Thursday 13 October 2016

Tarmac work leaves homes without clean water for five weeks

More than 100 people wholly rely on the Straitgate Farm site, through wells and springs, for their drinking water. They have voiced their concerns to DCC many many times over the years. Their concerns have fallen on deaf ears - most recently demonstrated by DCC removing from the Devon Minerals Plan the 1m buffer above the maximum water table that was intended to protect private water supplies.

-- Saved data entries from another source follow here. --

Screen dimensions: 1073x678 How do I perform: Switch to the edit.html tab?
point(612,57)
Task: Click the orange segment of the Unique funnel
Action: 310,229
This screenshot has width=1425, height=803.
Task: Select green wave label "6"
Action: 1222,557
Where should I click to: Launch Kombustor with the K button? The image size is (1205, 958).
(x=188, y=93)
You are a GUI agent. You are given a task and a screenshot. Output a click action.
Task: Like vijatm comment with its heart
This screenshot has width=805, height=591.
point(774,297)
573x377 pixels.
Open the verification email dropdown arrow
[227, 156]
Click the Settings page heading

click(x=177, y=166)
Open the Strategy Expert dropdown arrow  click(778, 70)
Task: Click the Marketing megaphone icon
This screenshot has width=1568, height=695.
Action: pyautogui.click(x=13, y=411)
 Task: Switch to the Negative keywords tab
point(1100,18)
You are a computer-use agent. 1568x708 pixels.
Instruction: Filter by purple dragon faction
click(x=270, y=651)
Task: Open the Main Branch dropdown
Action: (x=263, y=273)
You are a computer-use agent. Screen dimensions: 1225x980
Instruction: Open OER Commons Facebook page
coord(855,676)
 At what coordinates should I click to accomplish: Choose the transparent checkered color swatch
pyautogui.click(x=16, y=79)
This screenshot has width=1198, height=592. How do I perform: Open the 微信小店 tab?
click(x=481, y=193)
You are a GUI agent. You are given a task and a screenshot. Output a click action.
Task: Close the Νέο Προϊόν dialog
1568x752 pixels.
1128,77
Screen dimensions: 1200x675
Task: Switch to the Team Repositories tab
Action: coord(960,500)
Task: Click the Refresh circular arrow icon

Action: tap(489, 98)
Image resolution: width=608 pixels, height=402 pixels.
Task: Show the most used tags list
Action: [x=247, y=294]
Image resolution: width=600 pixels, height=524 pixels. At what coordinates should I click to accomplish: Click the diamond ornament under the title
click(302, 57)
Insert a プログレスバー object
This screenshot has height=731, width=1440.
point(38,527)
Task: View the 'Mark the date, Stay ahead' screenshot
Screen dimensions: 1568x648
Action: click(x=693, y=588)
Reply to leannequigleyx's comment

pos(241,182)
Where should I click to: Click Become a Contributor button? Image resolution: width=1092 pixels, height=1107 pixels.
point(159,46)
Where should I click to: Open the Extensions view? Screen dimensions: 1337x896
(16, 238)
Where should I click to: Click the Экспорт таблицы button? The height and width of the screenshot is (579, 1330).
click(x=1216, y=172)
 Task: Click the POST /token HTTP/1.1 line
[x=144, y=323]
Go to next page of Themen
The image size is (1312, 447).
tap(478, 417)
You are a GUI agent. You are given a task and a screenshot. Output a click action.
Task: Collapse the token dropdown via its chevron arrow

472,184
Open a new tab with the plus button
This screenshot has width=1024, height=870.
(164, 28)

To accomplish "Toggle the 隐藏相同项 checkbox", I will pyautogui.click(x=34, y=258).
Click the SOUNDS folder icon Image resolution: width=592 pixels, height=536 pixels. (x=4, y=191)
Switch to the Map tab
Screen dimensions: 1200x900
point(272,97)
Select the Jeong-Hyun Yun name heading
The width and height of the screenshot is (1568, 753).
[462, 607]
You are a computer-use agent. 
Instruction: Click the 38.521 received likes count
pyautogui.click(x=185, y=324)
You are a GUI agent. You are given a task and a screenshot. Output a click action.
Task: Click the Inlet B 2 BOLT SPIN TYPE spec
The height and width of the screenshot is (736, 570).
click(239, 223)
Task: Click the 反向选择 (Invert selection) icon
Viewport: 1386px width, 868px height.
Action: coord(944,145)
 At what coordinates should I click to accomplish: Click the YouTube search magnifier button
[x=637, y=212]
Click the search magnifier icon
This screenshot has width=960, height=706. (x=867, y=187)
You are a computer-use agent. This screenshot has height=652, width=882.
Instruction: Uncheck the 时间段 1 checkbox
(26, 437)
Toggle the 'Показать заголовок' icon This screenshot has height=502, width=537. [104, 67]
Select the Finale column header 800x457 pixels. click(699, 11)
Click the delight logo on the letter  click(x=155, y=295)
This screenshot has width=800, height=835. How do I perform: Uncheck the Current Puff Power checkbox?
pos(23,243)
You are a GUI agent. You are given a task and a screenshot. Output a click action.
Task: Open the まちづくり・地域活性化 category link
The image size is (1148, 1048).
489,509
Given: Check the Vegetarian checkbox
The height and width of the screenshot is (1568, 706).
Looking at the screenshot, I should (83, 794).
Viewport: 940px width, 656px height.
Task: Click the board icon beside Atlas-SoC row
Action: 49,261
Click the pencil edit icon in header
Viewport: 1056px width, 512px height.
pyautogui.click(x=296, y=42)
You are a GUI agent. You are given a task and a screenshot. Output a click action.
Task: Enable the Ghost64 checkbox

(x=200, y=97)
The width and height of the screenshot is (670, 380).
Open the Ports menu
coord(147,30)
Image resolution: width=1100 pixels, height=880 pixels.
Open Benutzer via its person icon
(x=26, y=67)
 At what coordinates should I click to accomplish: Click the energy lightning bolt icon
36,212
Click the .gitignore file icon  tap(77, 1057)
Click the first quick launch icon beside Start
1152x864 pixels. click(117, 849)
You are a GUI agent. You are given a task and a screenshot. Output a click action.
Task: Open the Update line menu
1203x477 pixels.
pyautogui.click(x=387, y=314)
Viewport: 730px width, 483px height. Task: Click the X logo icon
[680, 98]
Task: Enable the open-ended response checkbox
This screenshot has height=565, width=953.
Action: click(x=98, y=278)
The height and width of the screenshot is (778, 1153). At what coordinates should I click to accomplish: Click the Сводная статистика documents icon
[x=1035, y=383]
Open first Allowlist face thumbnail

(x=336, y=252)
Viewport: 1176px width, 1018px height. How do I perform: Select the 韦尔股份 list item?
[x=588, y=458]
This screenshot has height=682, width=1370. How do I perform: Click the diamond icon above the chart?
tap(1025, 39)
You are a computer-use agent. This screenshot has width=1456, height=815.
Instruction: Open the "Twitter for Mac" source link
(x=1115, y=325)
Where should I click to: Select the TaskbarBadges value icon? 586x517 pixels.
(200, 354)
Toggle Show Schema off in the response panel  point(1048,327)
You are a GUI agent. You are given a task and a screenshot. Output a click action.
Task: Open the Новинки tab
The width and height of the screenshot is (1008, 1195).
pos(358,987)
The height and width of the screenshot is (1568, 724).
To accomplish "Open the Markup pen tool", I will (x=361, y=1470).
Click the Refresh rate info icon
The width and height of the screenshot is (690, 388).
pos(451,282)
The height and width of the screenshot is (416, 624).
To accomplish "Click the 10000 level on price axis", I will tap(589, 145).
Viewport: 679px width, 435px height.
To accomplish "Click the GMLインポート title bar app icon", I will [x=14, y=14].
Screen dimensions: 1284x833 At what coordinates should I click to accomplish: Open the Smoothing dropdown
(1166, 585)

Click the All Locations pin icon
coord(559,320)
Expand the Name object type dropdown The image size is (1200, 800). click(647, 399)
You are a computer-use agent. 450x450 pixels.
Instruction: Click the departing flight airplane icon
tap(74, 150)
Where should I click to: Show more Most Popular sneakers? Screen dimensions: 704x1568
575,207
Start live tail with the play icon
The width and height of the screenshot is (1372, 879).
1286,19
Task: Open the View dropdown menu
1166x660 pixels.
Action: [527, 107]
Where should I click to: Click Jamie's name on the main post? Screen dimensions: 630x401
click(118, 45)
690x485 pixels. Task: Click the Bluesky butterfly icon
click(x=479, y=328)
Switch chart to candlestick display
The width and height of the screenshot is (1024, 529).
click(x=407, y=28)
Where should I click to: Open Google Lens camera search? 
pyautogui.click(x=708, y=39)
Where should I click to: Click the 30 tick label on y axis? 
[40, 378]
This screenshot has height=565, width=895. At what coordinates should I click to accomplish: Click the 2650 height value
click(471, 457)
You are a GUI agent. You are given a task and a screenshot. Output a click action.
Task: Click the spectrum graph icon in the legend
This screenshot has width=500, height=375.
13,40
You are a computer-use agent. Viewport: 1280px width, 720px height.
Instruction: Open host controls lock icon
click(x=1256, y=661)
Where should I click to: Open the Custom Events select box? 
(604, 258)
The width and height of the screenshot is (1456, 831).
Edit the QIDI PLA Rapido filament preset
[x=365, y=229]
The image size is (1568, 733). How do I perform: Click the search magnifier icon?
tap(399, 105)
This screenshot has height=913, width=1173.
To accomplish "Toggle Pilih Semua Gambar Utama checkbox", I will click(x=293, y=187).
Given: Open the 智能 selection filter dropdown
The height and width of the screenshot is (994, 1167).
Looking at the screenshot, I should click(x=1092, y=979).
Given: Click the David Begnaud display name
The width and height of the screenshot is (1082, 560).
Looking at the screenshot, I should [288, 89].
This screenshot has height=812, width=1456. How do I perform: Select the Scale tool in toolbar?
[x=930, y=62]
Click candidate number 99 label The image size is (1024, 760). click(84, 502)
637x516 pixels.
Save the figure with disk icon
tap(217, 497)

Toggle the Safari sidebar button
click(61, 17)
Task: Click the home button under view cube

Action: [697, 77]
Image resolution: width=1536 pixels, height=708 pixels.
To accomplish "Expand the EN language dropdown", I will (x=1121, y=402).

If we dispute that the derogation is caused by our working we may, once we have restored your water supply, have the matter referred to an independent arbitrator...
how
... if it is ultimately found that the cause of the derogation to your supply was not our workings, then it will lie with the arbitrator to require you to reimburse us the expenditure we have incurred in restoring your supply and the costs of the arbitration.
Anyone thinking that the concerns of those using the wells and springs around Straitgate are misguided, wells and springs that have given uninterrupted supply for centuries, should read this article:
People living in a small rural community on the outskirts of [Edinburgh] have been left without clean drinking water and struggling to wash for the past five weeks after their water supply was cut off by a multinational construction company.
The private water supply to five homes along Edinburgh’s Long Dalmahoy Road, between Balerno and Kirknewton, is controlled by Tarmac, which operates the nearby Ravelrig quarry.
Local residents, who range in age from two to 78 years old, have had to endure days at a time without washing and flushing toilets and have been forced to buy in gallons of bottled water for drinking and cooking.
Now they say enough is enough and immediate action must be taken to restore a basic human right.
... neighbours are angry that Tarmac – which is required under planning conditions to "take all necessary precautions to ensure that a continuous and sufficient supply of potable water is available at all times to those premises" – is not doing enough to resolve the situation.
"We are being bullied and ignored by a big PLC business that controls one of our basic rights – to have fresh water. “Without water, normal life quickly grinds to a halt."
What does Tarmac say?
"We are working hard to identify whether the source of this issue is within the boundaries of our site or at the properties themselves, to ensure we resolve the problem as quickly as possible."
Which sounds very much like they are working hard to determine if blame can be shifted elsewhere. 

Who wouldn't be concerned that, judging by what's already been said, AI wouldn't act just the same?